▶ **What you have to do**:
Within the data that follows, set down exactly the lines from the one containing "Click the y-axis tick label -10" through the one containing "Given: Tap the", both ends included.
[Opening Records for this task section]
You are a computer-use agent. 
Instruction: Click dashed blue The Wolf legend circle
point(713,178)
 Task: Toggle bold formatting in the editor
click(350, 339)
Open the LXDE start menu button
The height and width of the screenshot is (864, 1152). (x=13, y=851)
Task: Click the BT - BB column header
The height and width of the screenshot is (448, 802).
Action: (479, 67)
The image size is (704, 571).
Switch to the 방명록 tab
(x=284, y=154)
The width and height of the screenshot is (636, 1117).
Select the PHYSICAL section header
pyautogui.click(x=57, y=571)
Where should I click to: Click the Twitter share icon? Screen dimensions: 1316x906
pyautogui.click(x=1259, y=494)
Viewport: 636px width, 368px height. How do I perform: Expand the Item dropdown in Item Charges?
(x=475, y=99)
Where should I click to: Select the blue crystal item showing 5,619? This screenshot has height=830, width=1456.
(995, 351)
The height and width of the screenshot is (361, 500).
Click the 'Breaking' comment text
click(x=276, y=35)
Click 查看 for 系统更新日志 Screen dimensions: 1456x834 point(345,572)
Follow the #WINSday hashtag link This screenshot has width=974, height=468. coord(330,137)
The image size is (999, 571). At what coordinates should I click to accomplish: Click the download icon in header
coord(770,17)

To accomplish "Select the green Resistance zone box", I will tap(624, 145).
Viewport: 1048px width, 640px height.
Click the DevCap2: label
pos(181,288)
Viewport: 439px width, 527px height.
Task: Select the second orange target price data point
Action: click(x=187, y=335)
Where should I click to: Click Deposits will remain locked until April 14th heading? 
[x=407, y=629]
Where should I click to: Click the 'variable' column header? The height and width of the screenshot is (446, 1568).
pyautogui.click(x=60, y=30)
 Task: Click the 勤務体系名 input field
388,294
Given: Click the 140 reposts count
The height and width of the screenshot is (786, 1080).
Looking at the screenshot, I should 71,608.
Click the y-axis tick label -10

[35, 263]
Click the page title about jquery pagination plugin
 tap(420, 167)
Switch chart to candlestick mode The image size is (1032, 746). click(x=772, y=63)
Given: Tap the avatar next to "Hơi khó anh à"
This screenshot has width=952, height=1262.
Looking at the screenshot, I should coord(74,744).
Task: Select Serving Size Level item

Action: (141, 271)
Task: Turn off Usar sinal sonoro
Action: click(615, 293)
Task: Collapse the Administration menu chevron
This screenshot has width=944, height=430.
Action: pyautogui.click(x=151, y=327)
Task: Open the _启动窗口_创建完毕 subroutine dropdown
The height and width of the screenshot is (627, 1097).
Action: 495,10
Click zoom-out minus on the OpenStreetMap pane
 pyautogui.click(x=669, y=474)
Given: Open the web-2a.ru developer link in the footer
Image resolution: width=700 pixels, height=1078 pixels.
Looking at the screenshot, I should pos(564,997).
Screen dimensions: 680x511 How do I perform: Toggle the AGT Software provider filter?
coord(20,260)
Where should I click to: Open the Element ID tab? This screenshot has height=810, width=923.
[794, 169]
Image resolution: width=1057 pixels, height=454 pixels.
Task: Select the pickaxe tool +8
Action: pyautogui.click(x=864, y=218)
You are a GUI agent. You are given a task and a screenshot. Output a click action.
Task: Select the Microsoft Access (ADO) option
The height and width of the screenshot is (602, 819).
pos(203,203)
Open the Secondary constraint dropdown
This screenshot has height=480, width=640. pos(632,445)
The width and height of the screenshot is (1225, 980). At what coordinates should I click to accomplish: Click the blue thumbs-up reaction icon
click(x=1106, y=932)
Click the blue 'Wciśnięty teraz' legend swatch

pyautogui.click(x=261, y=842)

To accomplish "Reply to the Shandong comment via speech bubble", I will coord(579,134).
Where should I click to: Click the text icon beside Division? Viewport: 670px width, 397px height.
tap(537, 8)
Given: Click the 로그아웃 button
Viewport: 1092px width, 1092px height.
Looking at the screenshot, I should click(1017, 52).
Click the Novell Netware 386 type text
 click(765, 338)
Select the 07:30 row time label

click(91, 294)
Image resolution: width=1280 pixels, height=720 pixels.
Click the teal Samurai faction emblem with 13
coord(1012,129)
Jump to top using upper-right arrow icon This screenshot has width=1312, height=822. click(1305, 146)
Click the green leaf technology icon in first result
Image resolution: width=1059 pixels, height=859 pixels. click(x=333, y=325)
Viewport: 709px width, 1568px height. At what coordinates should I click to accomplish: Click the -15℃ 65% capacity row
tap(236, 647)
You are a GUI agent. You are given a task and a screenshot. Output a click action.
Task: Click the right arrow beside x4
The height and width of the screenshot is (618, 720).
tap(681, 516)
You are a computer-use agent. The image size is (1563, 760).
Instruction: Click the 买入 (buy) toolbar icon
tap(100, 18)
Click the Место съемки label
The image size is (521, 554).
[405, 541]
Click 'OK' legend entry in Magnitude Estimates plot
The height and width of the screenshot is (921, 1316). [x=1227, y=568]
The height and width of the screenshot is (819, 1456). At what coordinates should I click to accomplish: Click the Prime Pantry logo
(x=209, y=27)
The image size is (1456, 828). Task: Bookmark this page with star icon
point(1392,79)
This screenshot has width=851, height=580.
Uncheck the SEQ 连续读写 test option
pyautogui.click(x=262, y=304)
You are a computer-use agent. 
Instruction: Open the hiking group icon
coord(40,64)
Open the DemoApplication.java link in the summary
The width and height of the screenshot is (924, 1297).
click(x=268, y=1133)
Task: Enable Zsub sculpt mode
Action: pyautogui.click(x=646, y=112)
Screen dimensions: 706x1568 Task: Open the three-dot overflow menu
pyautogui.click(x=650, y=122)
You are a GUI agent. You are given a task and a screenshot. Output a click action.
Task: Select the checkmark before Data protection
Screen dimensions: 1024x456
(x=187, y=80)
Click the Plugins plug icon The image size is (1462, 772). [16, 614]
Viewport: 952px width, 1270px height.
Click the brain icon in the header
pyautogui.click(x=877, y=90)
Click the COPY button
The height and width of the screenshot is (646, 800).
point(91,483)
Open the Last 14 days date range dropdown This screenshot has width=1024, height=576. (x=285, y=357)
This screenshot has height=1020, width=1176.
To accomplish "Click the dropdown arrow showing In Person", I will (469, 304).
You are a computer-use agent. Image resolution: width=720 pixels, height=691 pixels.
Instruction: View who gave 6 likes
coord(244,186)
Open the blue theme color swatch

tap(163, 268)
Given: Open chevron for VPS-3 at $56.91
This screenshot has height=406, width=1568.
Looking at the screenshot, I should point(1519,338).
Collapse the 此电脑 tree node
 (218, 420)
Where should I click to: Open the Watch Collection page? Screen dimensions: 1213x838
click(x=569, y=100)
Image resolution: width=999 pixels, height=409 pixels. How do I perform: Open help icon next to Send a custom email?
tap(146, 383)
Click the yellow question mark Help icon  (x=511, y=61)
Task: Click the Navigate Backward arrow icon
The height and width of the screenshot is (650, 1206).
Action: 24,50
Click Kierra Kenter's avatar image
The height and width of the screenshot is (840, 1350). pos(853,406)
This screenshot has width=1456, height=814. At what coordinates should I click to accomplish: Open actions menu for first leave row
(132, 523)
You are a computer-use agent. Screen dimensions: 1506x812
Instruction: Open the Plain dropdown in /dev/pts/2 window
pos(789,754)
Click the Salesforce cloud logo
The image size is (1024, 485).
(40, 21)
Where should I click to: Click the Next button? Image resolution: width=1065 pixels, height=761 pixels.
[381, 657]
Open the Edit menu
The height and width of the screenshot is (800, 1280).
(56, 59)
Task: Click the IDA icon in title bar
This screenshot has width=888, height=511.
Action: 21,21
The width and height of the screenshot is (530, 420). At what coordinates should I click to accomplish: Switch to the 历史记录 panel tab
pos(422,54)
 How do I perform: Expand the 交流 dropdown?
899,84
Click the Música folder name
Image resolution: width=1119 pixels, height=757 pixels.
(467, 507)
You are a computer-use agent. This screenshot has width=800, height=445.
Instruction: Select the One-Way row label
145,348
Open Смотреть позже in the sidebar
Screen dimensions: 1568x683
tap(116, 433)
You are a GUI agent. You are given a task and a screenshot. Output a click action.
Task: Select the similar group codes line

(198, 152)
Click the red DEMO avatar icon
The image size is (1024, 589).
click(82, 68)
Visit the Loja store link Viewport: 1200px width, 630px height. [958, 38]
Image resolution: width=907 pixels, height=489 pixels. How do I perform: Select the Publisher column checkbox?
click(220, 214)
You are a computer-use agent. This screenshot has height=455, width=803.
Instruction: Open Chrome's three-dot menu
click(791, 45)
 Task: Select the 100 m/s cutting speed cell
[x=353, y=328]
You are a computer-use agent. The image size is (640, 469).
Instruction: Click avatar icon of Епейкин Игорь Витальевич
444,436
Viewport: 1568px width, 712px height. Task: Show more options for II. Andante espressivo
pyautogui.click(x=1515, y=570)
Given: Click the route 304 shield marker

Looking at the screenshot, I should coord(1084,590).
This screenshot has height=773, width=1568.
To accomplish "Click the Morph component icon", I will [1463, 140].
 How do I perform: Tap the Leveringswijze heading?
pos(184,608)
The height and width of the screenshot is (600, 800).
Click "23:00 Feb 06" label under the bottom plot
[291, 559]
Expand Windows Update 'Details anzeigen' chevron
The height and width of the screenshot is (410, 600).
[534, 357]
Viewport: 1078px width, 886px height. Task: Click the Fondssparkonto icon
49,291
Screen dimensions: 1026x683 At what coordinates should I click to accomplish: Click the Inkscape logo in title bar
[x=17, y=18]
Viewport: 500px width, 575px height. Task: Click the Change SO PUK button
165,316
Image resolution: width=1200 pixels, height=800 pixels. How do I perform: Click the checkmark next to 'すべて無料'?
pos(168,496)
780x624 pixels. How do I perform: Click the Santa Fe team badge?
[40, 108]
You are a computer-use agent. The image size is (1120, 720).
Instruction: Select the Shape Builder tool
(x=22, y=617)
[Closing Records for this task section]
▶ **Your solution**:
Click the y-axis tick label -10

[35, 263]
Click the page title about jquery pagination plugin
 tap(420, 167)
Switch chart to candlestick mode The image size is (1032, 746). click(x=772, y=63)
Given: Tap the avatar next to "Hơi khó anh à"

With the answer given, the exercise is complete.